Should an entry contain an image, leave the image out and repeat the entry's text exactly.

═════ Data excerpts ═════

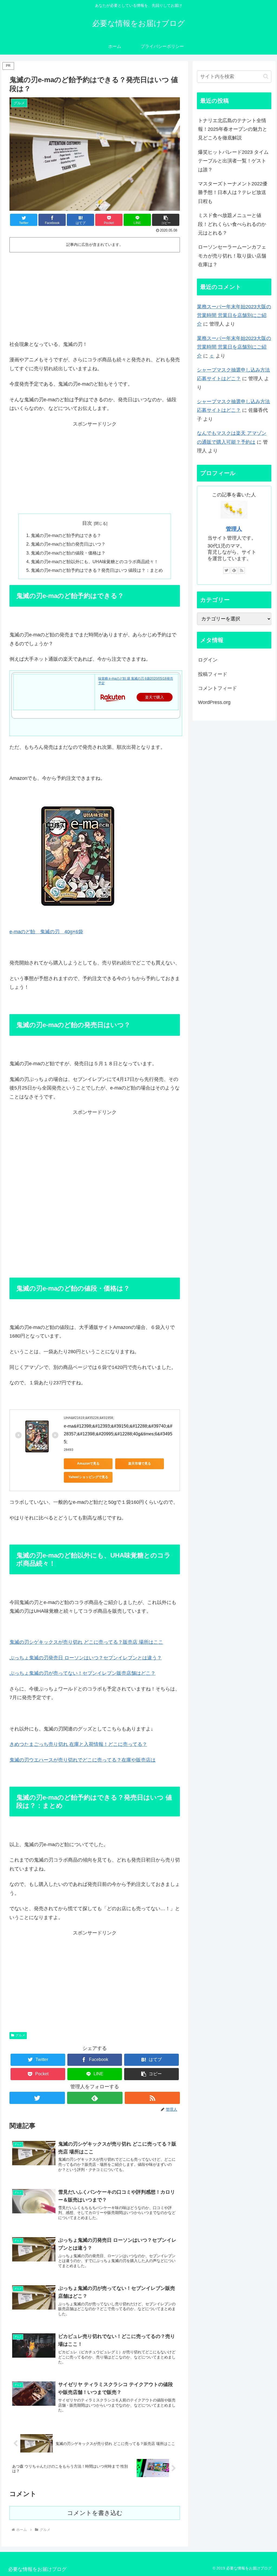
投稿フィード (212, 674)
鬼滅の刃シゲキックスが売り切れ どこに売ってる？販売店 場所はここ (86, 1642)
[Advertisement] (94, 295)
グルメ (20, 2035)
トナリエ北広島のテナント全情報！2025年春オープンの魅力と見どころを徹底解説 (232, 129)
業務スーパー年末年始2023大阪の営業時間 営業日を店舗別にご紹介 (234, 315)
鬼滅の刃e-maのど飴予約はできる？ (66, 535)
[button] (165, 220)
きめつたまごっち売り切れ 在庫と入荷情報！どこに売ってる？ (78, 1744)
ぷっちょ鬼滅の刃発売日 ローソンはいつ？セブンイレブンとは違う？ (85, 1657)
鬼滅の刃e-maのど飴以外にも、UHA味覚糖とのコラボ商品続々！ (94, 561)
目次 (87, 523)
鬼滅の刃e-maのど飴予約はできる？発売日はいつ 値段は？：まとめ (97, 570)
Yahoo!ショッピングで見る (88, 1477)
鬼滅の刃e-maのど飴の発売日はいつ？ (68, 544)
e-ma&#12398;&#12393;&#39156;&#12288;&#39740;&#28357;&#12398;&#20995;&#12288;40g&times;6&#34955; (118, 1434)
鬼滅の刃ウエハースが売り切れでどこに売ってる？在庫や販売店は (82, 1760)
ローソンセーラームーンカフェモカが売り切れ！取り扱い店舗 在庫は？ (232, 255)
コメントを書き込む (95, 2513)
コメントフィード (217, 688)
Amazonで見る (88, 1463)
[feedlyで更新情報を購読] (95, 2098)
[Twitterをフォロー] (37, 2098)
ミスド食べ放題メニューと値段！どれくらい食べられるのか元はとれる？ (232, 224)
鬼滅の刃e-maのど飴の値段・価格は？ (68, 552)
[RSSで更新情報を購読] (152, 2098)
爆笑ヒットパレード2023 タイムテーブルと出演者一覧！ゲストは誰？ (233, 160)
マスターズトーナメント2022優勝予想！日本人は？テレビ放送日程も (232, 192)
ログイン (207, 660)
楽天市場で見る (139, 1463)
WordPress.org (214, 702)
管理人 (234, 529)
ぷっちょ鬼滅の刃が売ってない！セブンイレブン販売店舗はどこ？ (82, 1673)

═════

Result of this exercise =
投稿フィード (212, 674)
鬼滅の刃シゲキックスが売り切れ どこに売ってる？販売店 場所はここ (86, 1642)
[Advertisement] (94, 295)
グルメ (20, 2035)
トナリエ北広島のテナント全情報！2025年春オープンの魅力と見どころを徹底解説 (232, 129)
業務スーパー年末年始2023大阪の営業時間 営業日を店舗別にご紹介 (234, 315)
鬼滅の刃e-maのど飴予約はできる？ (66, 535)
[button] (165, 220)
きめつたまごっち売り切れ 在庫と入荷情報！どこに売ってる？ (78, 1744)
ぷっちょ鬼滅の刃発売日 ローソンはいつ？セブンイレブンとは違う？ (85, 1657)
鬼滅の刃e-maのど飴以外にも、UHA味覚糖とのコラボ商品続々！ (94, 561)
目次 (87, 523)
鬼滅の刃e-maのど飴予約はできる？発売日はいつ 値段は？：まとめ (97, 570)
Yahoo!ショッピングで見る (88, 1477)
鬼滅の刃e-maのど飴の発売日はいつ？ (68, 544)
e-ma&#12398;&#12393;&#39156;&#12288;&#39740;&#28357;&#12398;&#20995;&#12288;40g&times;6&#34955; (118, 1434)
鬼滅の刃ウエハースが売り切れでどこに売ってる？在庫や販売店は (82, 1760)
ローソンセーラームーンカフェモカが売り切れ！取り扱い店舗 在庫は？ (232, 255)
コメントを書き込む (95, 2513)
コメントフィード (217, 688)
Amazonで見る (88, 1463)
[feedlyで更新情報を購読] (95, 2098)
[Twitterをフォロー] (37, 2098)
ミスド食べ放題メニューと値段！どれくらい食べられるのか元はとれる？ (232, 224)
鬼滅の刃e-maのど飴の値段・価格は？ (68, 552)
[RSSで更新情報を購読] (152, 2098)
爆笑ヒットパレード2023 タイムテーブルと出演者一覧！ゲストは誰？ (233, 160)
マスターズトーナメント2022優勝予想！日本人は？テレビ放送日程も (232, 192)
ログイン (207, 660)
楽天市場で見る (139, 1463)
WordPress.org (214, 702)
管理人 (234, 529)
ぷっちょ鬼滅の刃が売ってない！セブンイレブン販売店舗はどこ？ (82, 1673)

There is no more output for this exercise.